• [TASKS TO CARRY OUT]
- 1) Edit the article about evaluating AI models in health care, starting with "Scientists at Toronto" and going on through "from each setting.", and swap "datasets" for "data sets".
- 2) In the article on estimating AI model accuracy, how many datasets did the researchers analyze?
- 3) Pick up the article on the TGHRI study of AI model performance after its final sentence and keep writing.

----- DOCUMENT PASSAGE

Scientists at Toronto General Hospital Research Institute (TGHRI) have developed an improved method for evaluating the performance of Artificial Intelligence (AI) models across various health care settings.
As health care datasets become larger and more complex, the use of AI for the analysis of these datasets is gaining traction. Medical information can take the form of unstructured data such as medical images, electrocardiograms (ECGs), and text from clinical notes. Despite advancements in AI that have produced tools capable of analyzing medical images and clinical language, it remains challenging to predict their effectiveness in different health care settings without testing on new and varied data from each setting.
“For AI tools to be truly safe and effective for patient care, they must perform reliably across different situations and patient groups, a concept known as generalizability, which requires accurate performance estimation,” says Cathy Ong Ly, doctoral student at TGHRI and co-first author of the study. “We sought to address this challenge of estimating AI model accuracy by analyzing 13 datasets across different modalities such as X-rays, CT scans, ECGs, clinical notes, and lung sound recordings.”
When the team tested various AI models on this data, they found that their performance was often overestimated by about 20% on average. “We propose that this overestimation is due to data acquisition bias (DAB), a natural occurrence when data for these studies is retrospectively collected from regular medical care,” says Dr. Chris McIntosh, Scientist at TGHRI and senior author of the study.

----------
----- SOURCE INFORMATION

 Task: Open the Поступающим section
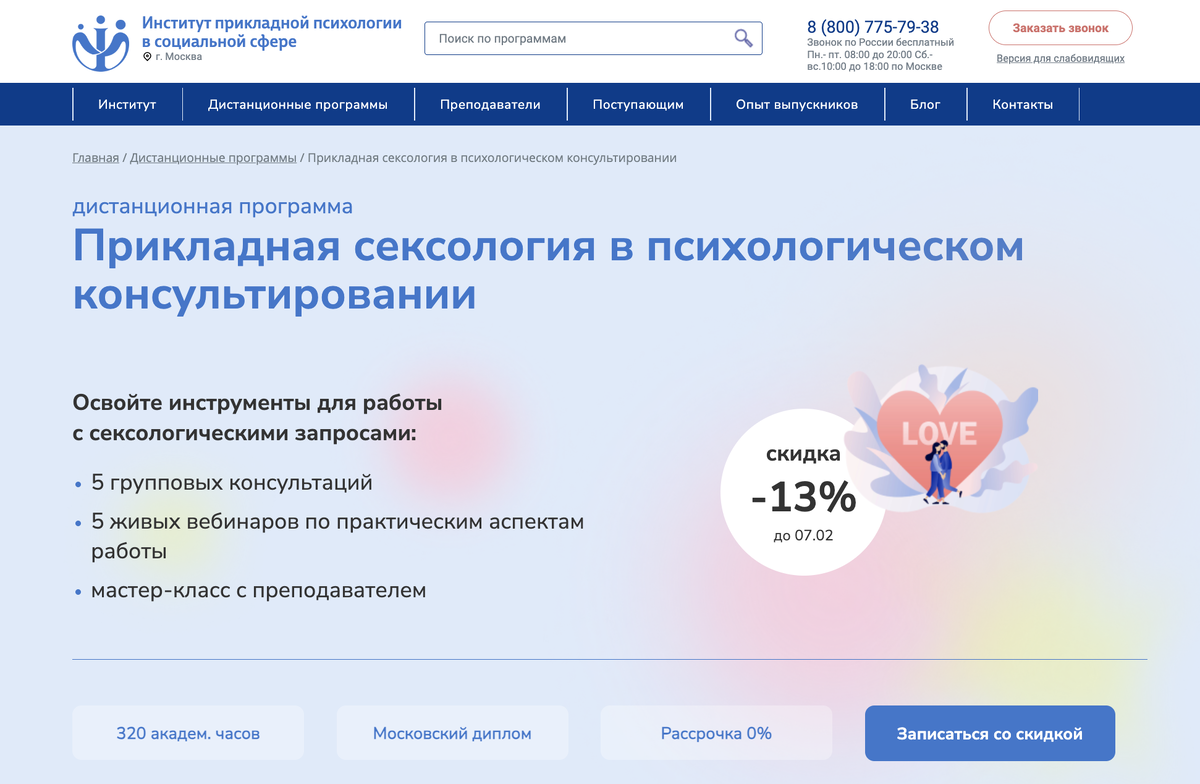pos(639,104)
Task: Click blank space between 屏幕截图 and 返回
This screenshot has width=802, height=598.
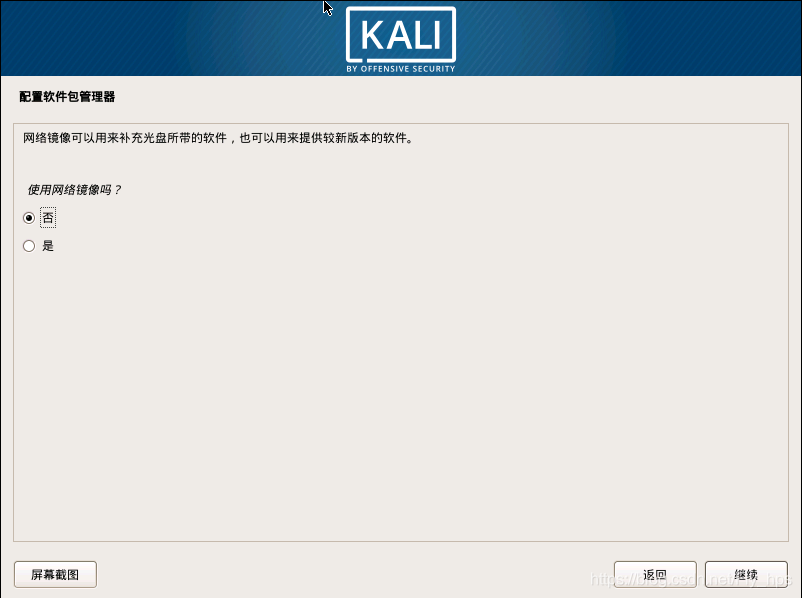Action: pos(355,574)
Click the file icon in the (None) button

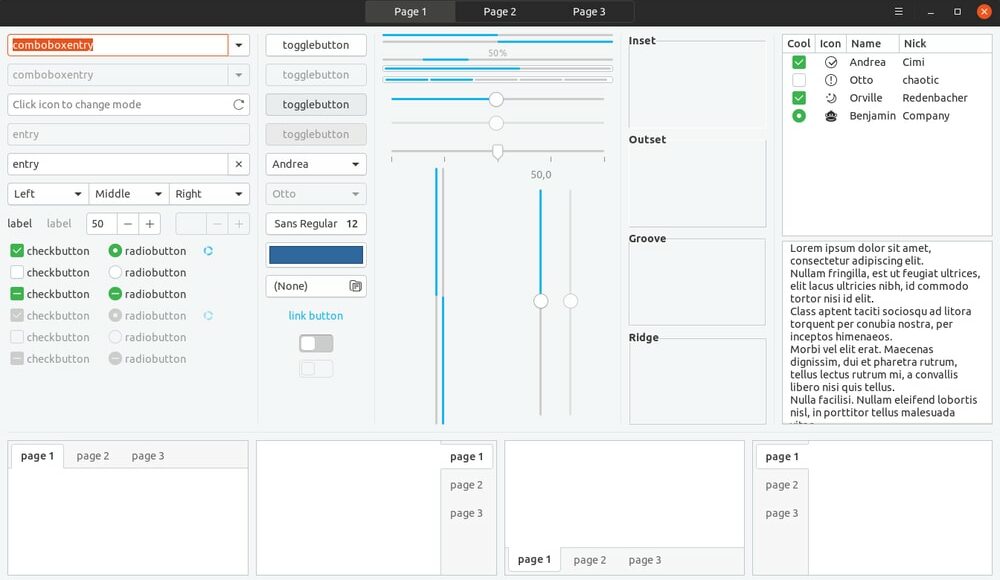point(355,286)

----------
----- SOURCE INFORMATION

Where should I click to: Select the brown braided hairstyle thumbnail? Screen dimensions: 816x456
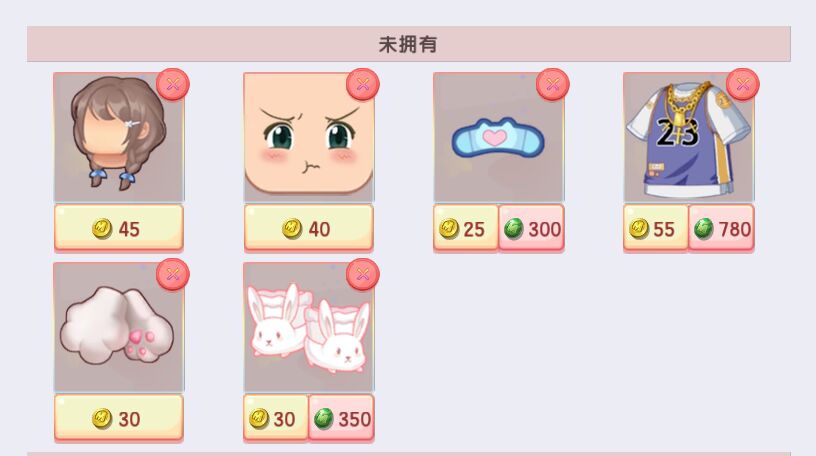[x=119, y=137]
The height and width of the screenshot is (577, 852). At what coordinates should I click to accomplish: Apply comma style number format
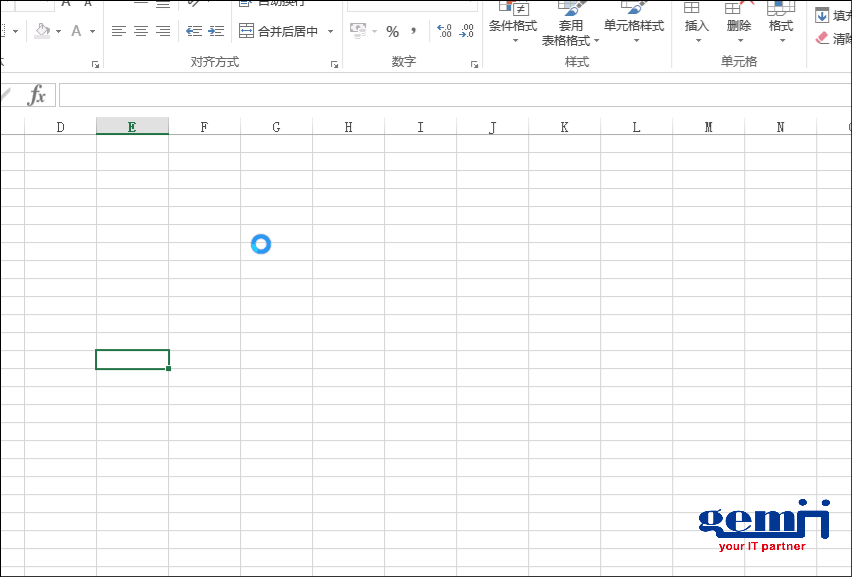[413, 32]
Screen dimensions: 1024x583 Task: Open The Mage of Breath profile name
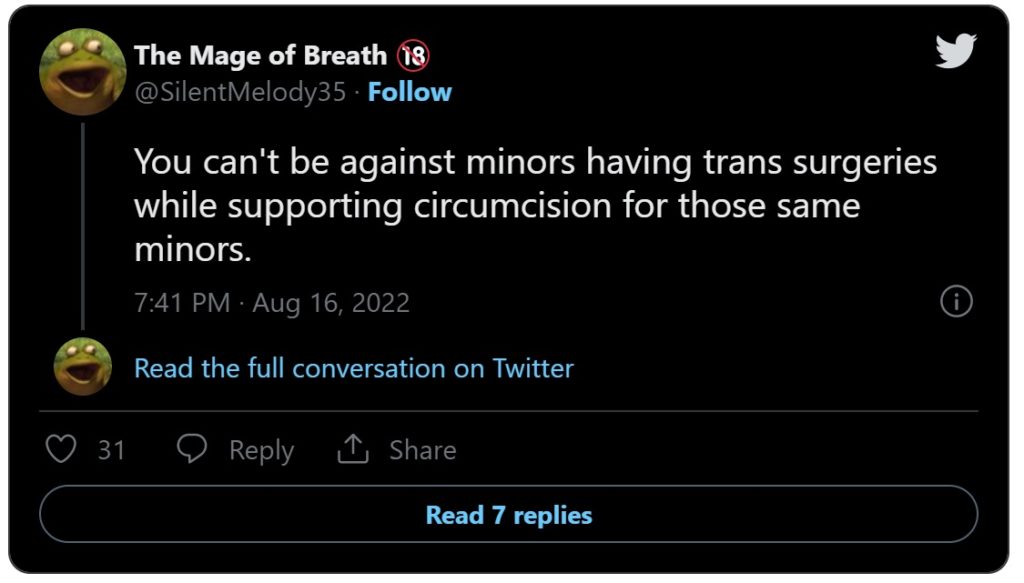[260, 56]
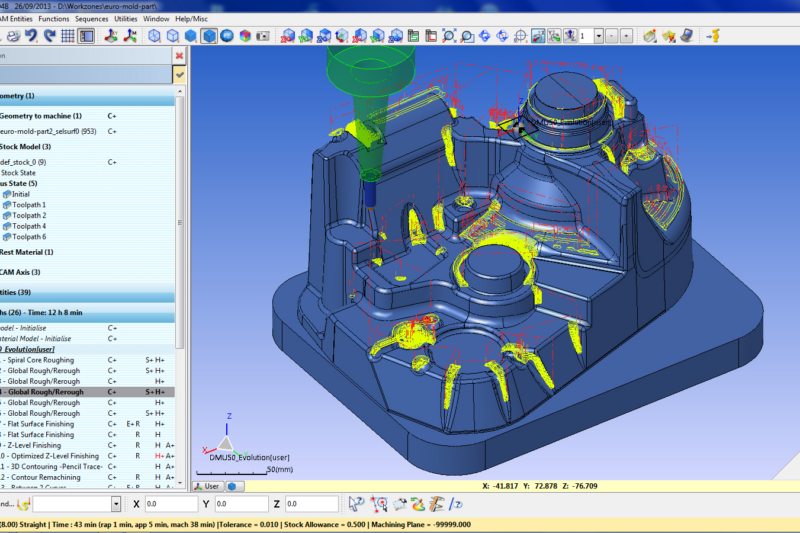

----------
----- SOURCE INFORMATION

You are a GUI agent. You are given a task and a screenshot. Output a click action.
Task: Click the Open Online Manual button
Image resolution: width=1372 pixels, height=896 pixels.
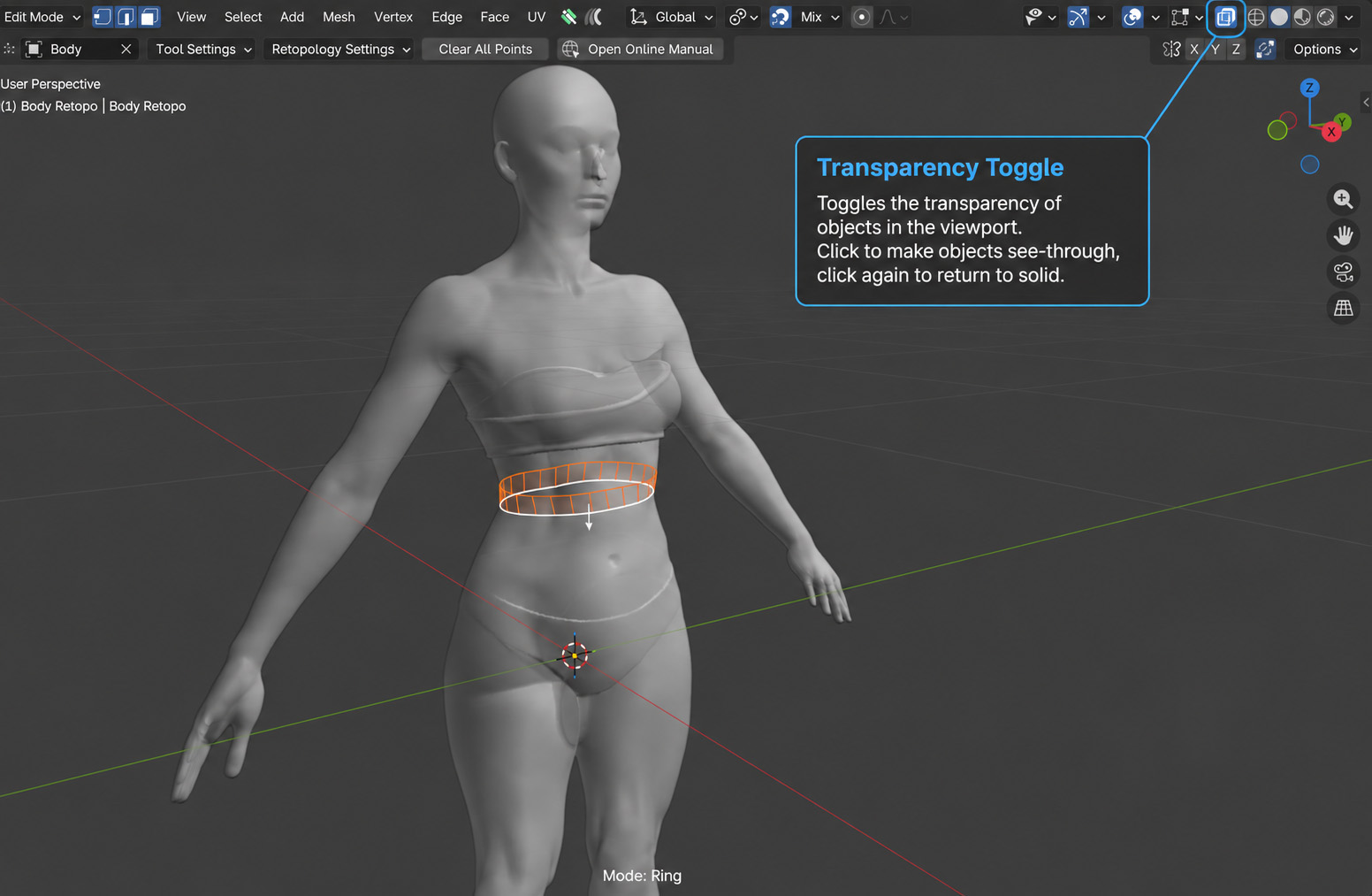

----------

• [TASK RESULTS]
- 1)
Scientists at Toronto General Hospital Research Institute (TGHRI) have developed an improved method for evaluating the performance of Artificial Intelligence (AI) models across various health care settings.
As health care data sets become larger and more complex, the use of AI for the analysis of these data sets is gaining traction. Medical information can take the form of unstructured data such as medical images, electrocardiograms (ECGs), and text from clinical notes. Despite advancements in AI that have produced tools capable of analyzing medical images and clinical language, it remains challenging to predict their effectiveness in different health care settings without testing on new and varied data from each setting.

- 2) 13

- 3)
“Generally speaking, AI might focus on irrelevant patterns in the data instead of what really matters for the task,” adds Dr. McIntosh. “Different hospital departments may use different equipment or settings and have different patient acquisition conditions. These variations, which might be imperceptible to researchers and clinicians, can be detected by AI algorithms. When models are trained on this data, they might rely on these subtle differences—like how a medical image was taken—rather than the actual medical content, to make predictions.”
An example of this bias is how patients suspected of having interstitial lung disease are often directed towards specific imaging techniques meant to confirm the diagnosis, while those without suspicion get more general scans. The algorithm will appear highly accurate at the hospital the data was trained on, but when deployed for clinical care at another hospital with different scanners, the accuracy will drop, potentially putting patients at risk.
To address this issue, the researchers developed and proposed an open-source accuracy estimate called PEst that corrects for bias and provides more accurate estimates of a model’s external performance.
“Our method, which corrects for hidden patterns and biases in the data, predicts models performance on new datasets with an accuracy margin within 4% of the actual results,” says Balagopal Unnikrishnan, doctoral student at TGHRI and co-first author of the study.
Given how crucial the accuracy of AI models is in health care, where recommendations can significantly impact patient outcomes, these findings will help enable safer and more widespread use of AI and support the development of new medical AI technology. This study was a truly multidisciplinary effort across UHN to measure the impact of these biases in a diverse array of modalities and diseases.
Cathy Ong Ly (Left) and Balagopal Unnikrishnan (middle) are doctoral students in Dr. Chris McIntosh’s lab (right).
This work was supported by the Natural Sciences and Engineering Research Council of Canada (NSERC), The Princess Margaret Cancer Foundation, and UHN Foundation. Data for this study was supported by foundation investments in the Digital Cardiovascular Health Platform including the Peter Munk Cardiac Centre and Ted Rogers Centre for Heart Research and MIRA through Cancer Digital Intelligence.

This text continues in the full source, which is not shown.